▸ **Stated exercise**
Can you render the lines from the one containing "Click the 五倍 red card in day 3 row" through the one containing "tap(68, 345)", inclusive, as a JSON list of strings with one string per line, skipping blank lines and leaving out the pictures?

▸ **Excerpted records**

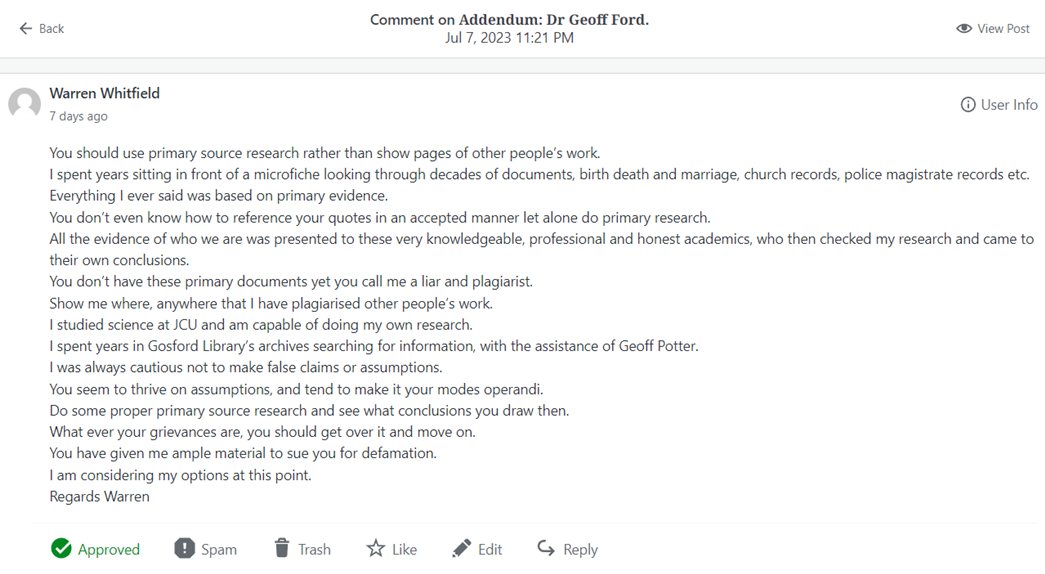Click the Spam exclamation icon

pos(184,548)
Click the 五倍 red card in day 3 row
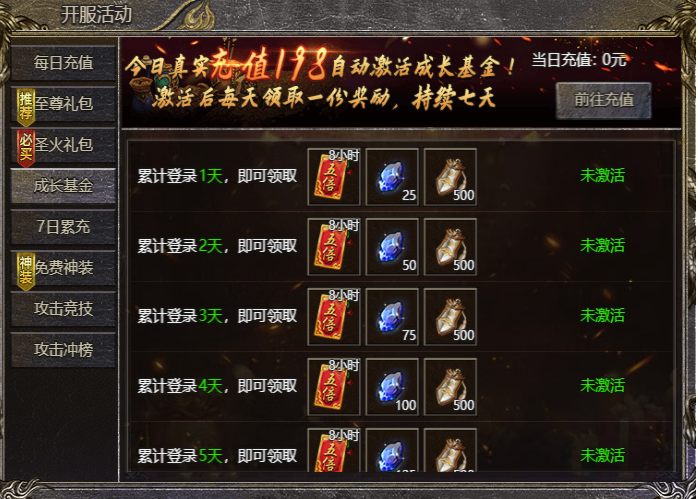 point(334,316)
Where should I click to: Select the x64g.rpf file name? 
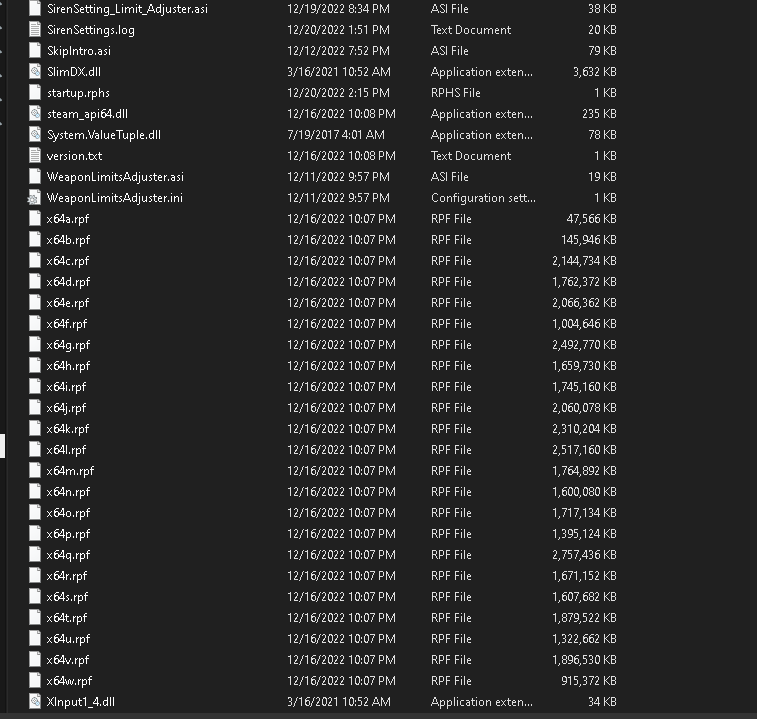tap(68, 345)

---

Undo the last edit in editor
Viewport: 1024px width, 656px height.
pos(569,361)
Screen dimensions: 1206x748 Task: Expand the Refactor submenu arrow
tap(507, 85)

▸ **Solution for this problem**
[
  "Click the 五倍 red card in day 3 row",
  " point(334,316)",
  "Where should I click to: Select the x64g.rpf file name? ",
  "tap(68, 345)"
]